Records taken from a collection
--------

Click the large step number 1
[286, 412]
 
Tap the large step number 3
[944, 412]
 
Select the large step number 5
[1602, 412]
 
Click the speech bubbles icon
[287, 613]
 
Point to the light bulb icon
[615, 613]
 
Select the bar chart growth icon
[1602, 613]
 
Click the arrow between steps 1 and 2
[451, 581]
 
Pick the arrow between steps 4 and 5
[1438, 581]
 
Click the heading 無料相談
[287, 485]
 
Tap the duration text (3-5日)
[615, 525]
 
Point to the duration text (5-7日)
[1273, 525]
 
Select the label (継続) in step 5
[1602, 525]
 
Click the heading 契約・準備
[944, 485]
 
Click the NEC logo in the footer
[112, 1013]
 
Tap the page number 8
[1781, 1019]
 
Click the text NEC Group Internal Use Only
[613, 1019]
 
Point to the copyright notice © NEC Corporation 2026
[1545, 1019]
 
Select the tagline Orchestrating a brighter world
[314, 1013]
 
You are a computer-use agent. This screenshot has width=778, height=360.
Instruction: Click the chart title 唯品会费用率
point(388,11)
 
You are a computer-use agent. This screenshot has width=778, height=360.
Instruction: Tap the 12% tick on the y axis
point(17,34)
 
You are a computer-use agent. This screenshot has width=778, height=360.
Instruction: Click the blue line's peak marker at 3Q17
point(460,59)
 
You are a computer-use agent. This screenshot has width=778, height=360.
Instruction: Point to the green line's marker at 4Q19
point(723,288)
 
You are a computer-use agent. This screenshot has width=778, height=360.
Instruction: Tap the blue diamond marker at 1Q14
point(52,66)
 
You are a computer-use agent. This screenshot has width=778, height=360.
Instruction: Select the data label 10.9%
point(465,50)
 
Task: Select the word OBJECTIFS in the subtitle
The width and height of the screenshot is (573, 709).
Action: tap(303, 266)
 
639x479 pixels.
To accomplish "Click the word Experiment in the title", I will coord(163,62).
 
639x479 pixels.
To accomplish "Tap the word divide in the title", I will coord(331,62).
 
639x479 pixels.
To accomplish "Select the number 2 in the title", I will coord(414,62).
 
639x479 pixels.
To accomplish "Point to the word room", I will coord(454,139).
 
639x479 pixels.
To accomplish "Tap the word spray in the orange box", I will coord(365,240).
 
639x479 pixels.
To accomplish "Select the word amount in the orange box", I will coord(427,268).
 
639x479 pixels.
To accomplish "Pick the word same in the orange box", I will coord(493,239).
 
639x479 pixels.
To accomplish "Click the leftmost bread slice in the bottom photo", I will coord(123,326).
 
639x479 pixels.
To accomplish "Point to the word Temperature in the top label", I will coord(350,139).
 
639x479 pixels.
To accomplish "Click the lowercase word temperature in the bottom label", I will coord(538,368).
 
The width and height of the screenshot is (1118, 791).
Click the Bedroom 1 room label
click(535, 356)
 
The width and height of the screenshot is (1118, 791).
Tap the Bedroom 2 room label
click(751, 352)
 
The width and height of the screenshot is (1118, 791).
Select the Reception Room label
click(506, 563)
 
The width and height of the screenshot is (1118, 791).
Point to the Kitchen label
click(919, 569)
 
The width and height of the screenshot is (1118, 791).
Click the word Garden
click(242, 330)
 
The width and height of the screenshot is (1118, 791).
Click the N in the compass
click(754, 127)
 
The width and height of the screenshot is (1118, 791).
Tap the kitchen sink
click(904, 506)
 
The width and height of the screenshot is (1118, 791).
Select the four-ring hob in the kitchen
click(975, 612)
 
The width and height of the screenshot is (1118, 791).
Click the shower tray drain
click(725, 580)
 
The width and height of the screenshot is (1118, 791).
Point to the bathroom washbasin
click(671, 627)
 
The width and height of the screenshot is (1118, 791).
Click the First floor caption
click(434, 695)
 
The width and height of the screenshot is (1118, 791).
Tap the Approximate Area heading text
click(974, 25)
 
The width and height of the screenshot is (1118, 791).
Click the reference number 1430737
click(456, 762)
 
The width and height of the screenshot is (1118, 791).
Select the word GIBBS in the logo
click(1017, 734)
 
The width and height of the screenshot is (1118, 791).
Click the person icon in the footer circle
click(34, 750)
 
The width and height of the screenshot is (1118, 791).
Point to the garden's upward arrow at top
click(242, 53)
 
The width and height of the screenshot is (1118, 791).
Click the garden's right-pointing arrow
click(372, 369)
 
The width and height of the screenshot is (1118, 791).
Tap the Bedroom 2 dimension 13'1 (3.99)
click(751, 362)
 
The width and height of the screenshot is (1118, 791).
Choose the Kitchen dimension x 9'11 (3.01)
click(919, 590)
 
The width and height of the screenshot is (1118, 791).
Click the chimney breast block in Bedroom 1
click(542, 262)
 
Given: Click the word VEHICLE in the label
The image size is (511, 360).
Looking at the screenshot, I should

--------

_Exercise brief_
Gather every line in the listing above that contains the string "arrow". Letter case matters.

_Result of this exercise_
Click the arrow between steps 1 and 2
Pick the arrow between steps 4 and 5
Point to the garden's upward arrow at top
Click the garden's right-pointing arrow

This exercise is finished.